Consumers complain that Vycera's telemarketers do not thoroughly inform them of the nature and extent of the products or services being marketed, and often find that after purchase, the product or services they are being billed for are not consistent with the products or services described by the telemarketers. Typically, Vycera's telemarketers falsely promise prospective customers that their rates will be lower with Vycera, although they are not. Consumers have also complained that Vycera sales representatives misrepresent themselves as representatives of the consumer's local telephone company; i.e., SBC or Verizon, and do not clearly state that they are calling on behalf of Vycera.
Staff's report indicates that Vycera's third-party verification company, FTL Communications, records a potential subscriber's name, and then in order to verify the subscriber's intent to switch, the subscriber is required to press #2 on the telephone to verify that the information provided by an automated voice (not a live person) is correct, and #4 to decline. The entire process is automated - Vycera does not verify the subscriber's intent to switch orally as required by section 2889.5(a)(3)(C), which states that the TPV company shall obtain and record the subscriber's "oral" confirmation.

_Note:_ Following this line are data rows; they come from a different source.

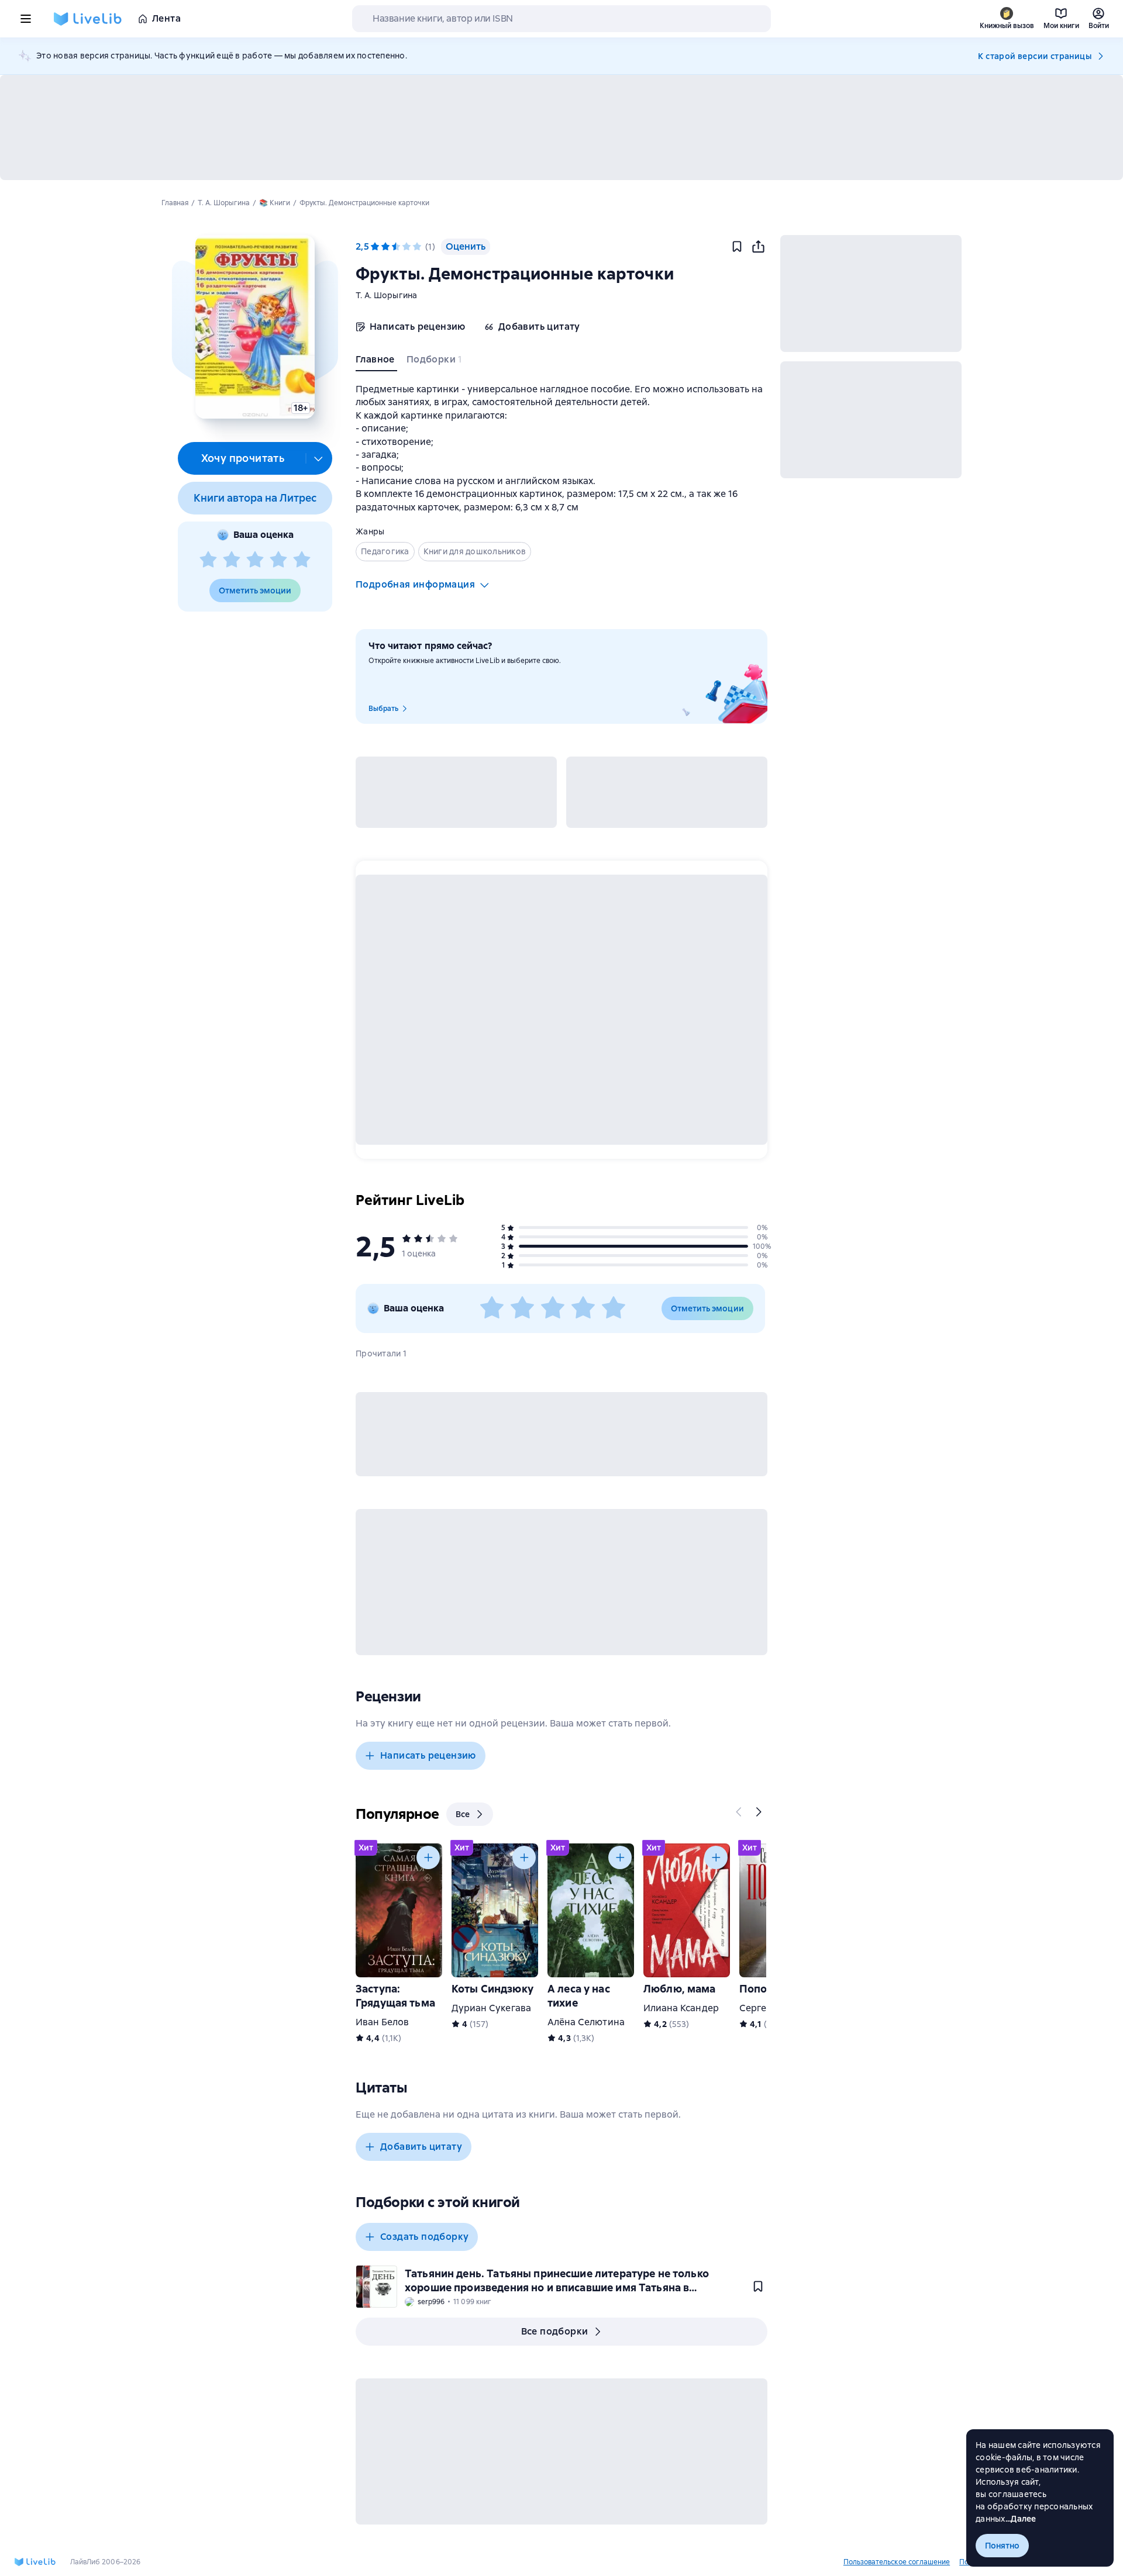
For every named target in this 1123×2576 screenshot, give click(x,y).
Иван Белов (382, 2022)
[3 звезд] (255, 560)
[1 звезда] (208, 560)
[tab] (376, 362)
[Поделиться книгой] (758, 246)
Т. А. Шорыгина (387, 295)
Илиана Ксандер (681, 2008)
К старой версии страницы (1034, 56)
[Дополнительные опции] (318, 458)
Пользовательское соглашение (896, 2562)
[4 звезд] (278, 560)
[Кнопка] (739, 1811)
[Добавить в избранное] (737, 246)
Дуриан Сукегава (491, 2008)
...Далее (1020, 2518)
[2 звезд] (231, 560)
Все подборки (554, 2331)
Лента (166, 18)
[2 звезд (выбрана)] (385, 246)
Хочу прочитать (243, 458)
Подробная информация (415, 584)
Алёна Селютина (586, 2022)
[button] (254, 327)
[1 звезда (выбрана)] (375, 246)
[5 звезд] (301, 560)
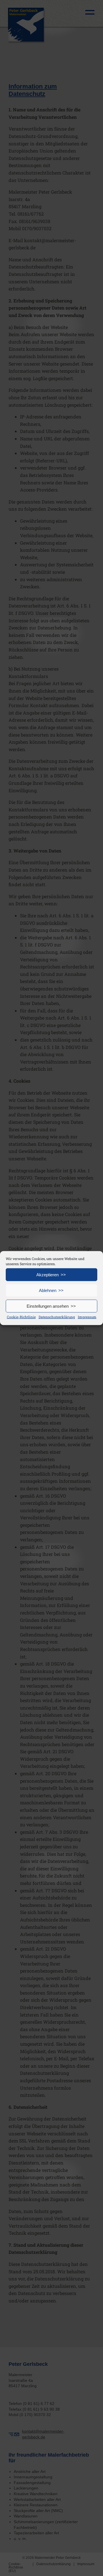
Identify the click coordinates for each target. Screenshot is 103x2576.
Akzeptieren (47, 1274)
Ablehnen (47, 1290)
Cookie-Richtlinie (21, 1317)
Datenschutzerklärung (57, 1317)
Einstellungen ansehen (48, 1305)
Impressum (87, 1317)
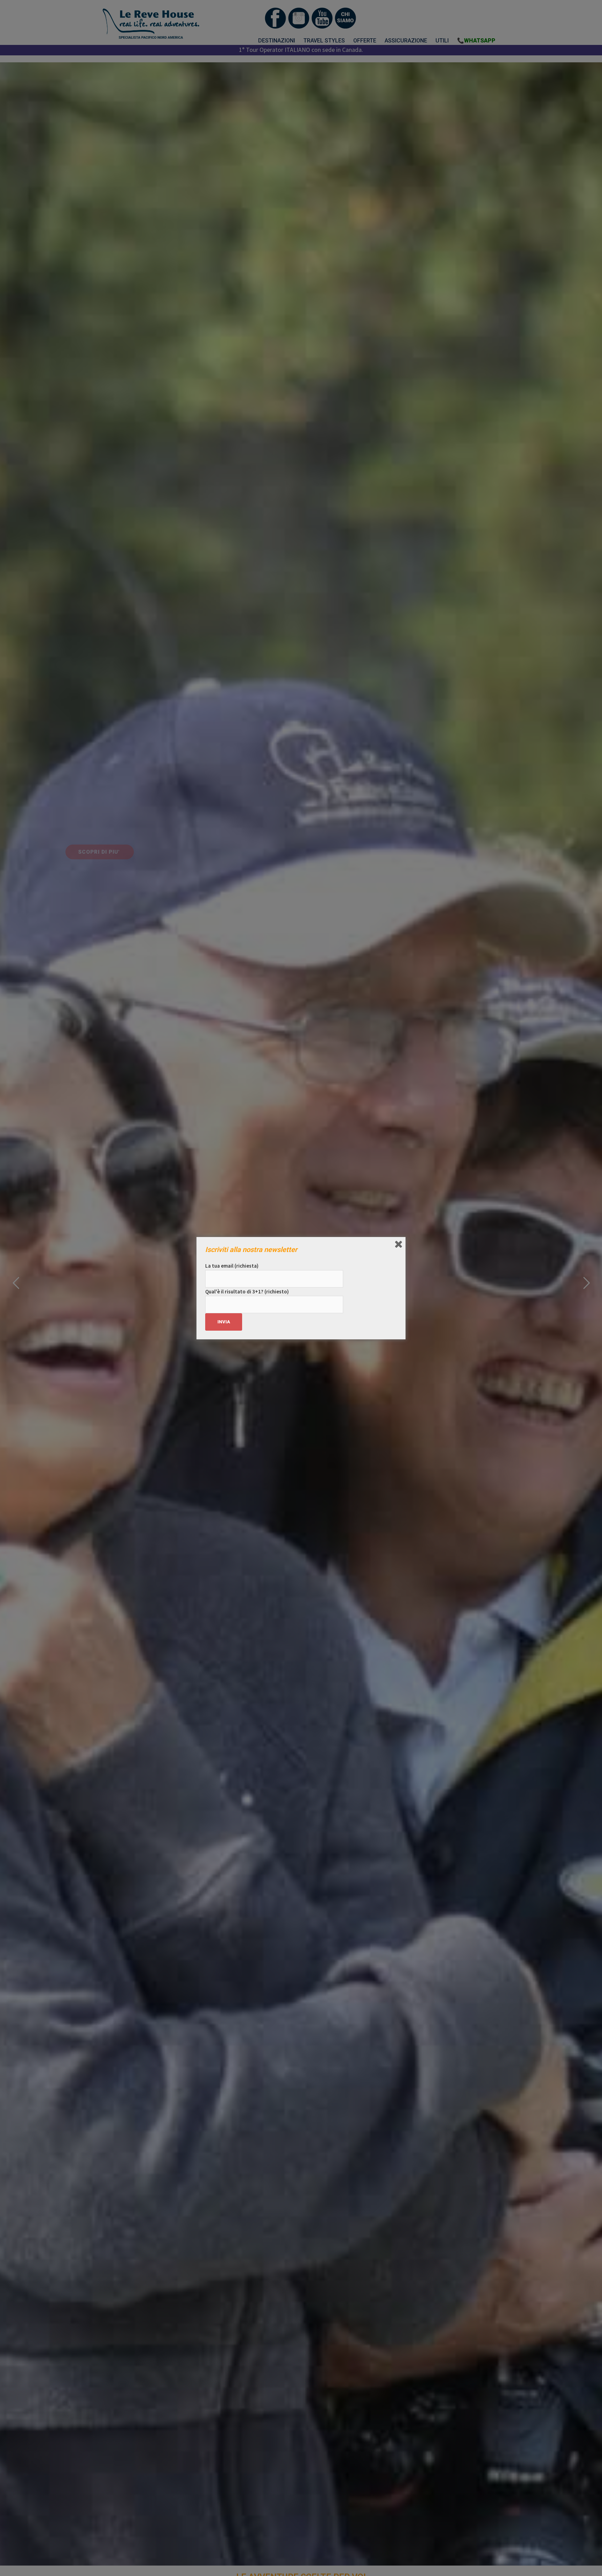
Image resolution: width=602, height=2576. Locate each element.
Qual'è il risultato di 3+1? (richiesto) (247, 1291)
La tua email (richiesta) (231, 1265)
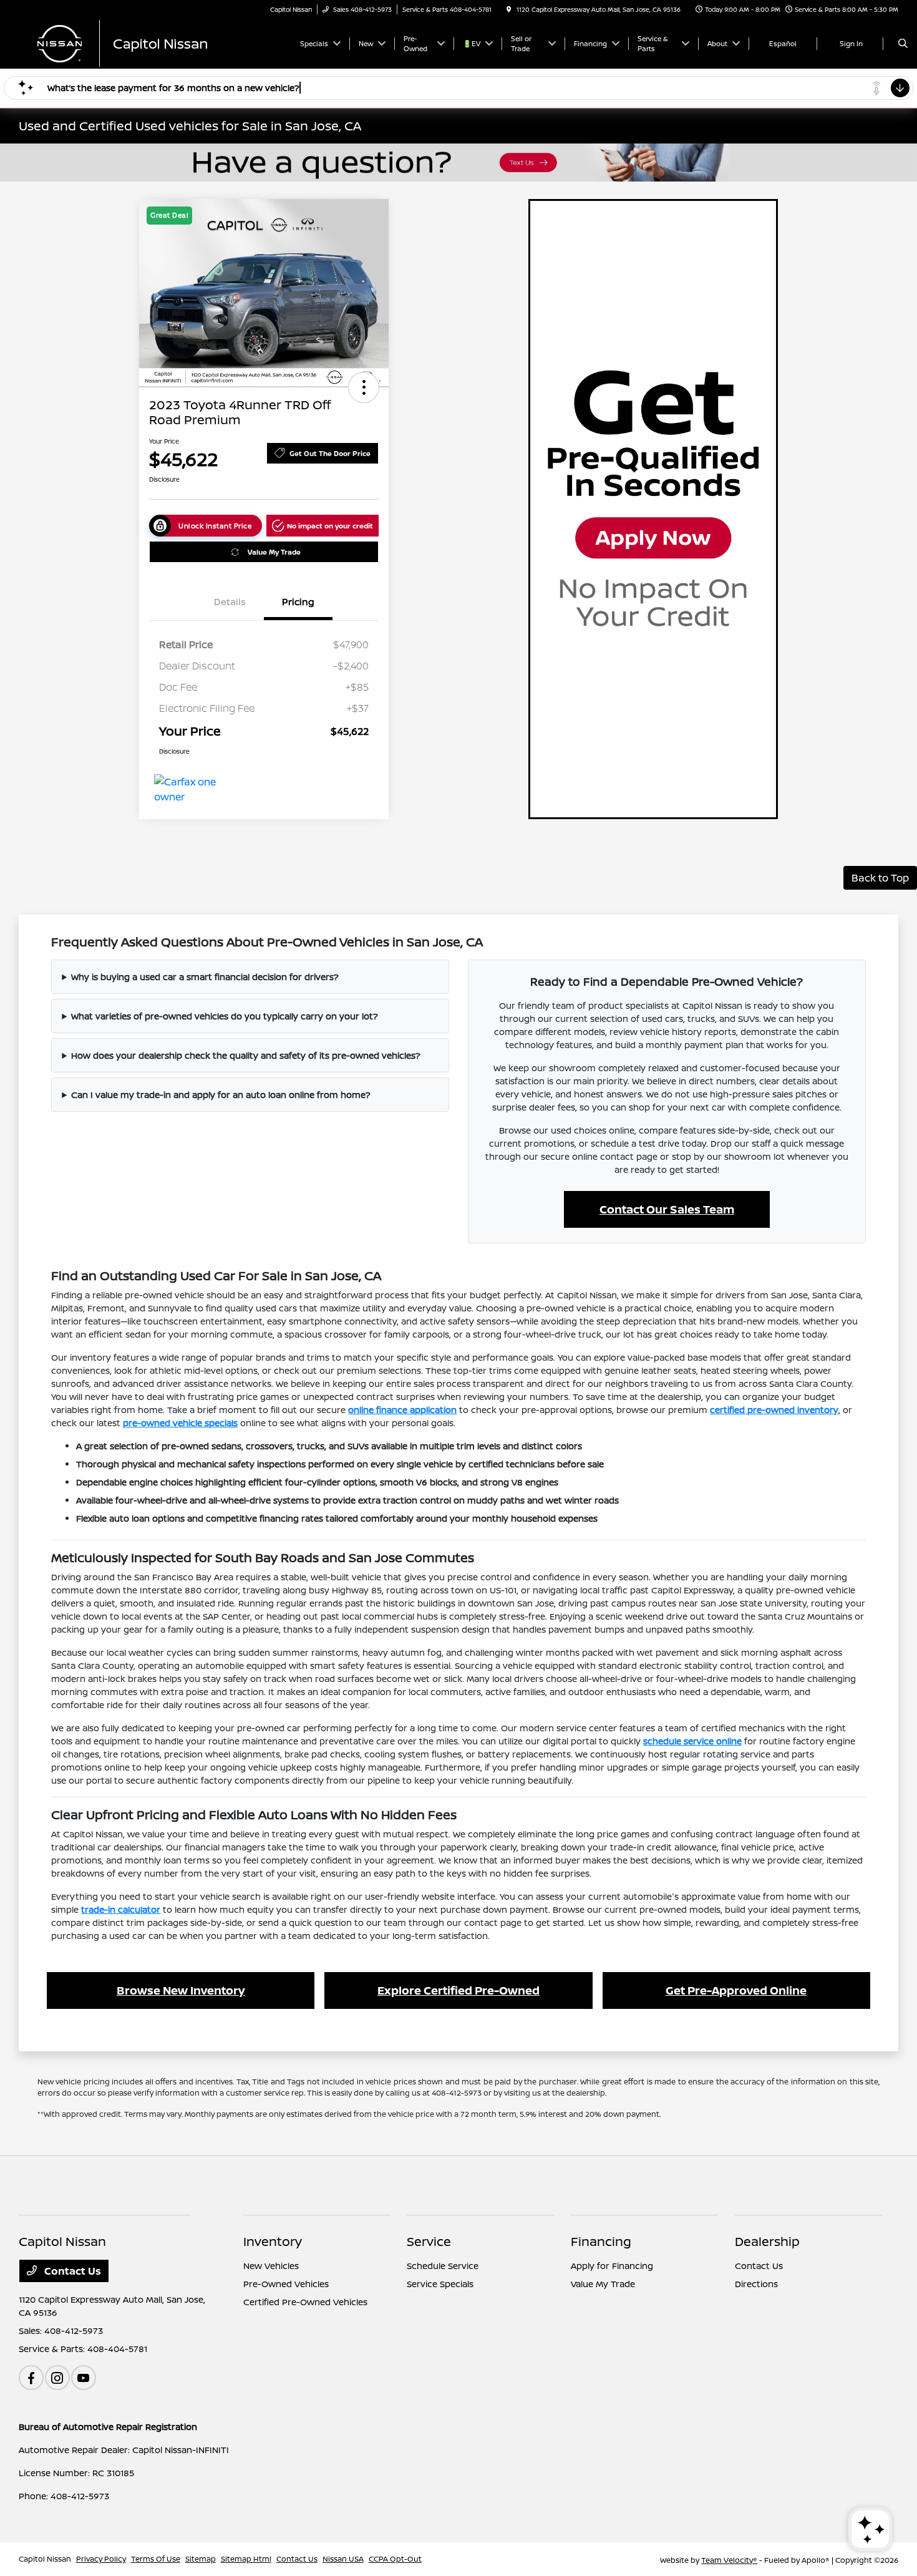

Furthermore, the option #4 (to decline) is not provided at every step of the automated verification process, but only after certain products or services are mentioned.
Staff requested third party verification tapes (TPV tapes) from Vycera for the consumers Staff interviewed. Staff alleges that Vycera provided TPV tapes to Staff that sound as if they have been doctored, or are functionally inaudible. Staff played the TPV tapes for 4 complainants, who after reviewing the TPV tapes provided written declarations documenting that the TPV tapes are not what they remembered as having heard during the verification process.
Staff's report documents that Vycera automatically includes an inside wire maintenance service called "Line Pro" or "Cable Pro", for a fee of $2.99, without obtaining the subscriber's authorization for such a service, without offering the subscriber the option to decline this service, and without disclosing to the subscriber that the purchase of the service is not required. This practice has been documented by Staff's report and written declarations from consumers.
Consumers further allege that Vycera never provided them with any notice that their telephone service had been switched to Vycera, and that the first time they learned of the switch was when they opened their telephone bill.
Finally, it is of concern that, according to information obtained from Vycera's website and its application, Mr. Derek M. Gietzen was Vice President and General Manager, and Thalia R. Gietzen was Vice President and CFO, of a telephone company called Communication Telesystems International, Inc. In Decision 97-05-089, the Commission found that CTS had committed 39,200 unauthorized switches, fined CTS $19.6 million, and suspended CTS' operating authority for 3 years. It concerns us that Vycera reported to Staff that "none of the officers and directors of Genesis have been officers of any other telecommunications company."
1 A "dial tone slam" is the industry term commonly used to refer to an allegation that a subscriber's local telephone service carrier was switched without the subscriber's authorization. 2 A PIC dispute (Primary Interexchange Carrier dispute) is the terminology used by SBC referring to an allegation that a subscriber's long distance or local toll carrier was switched without the subscriber's authorization.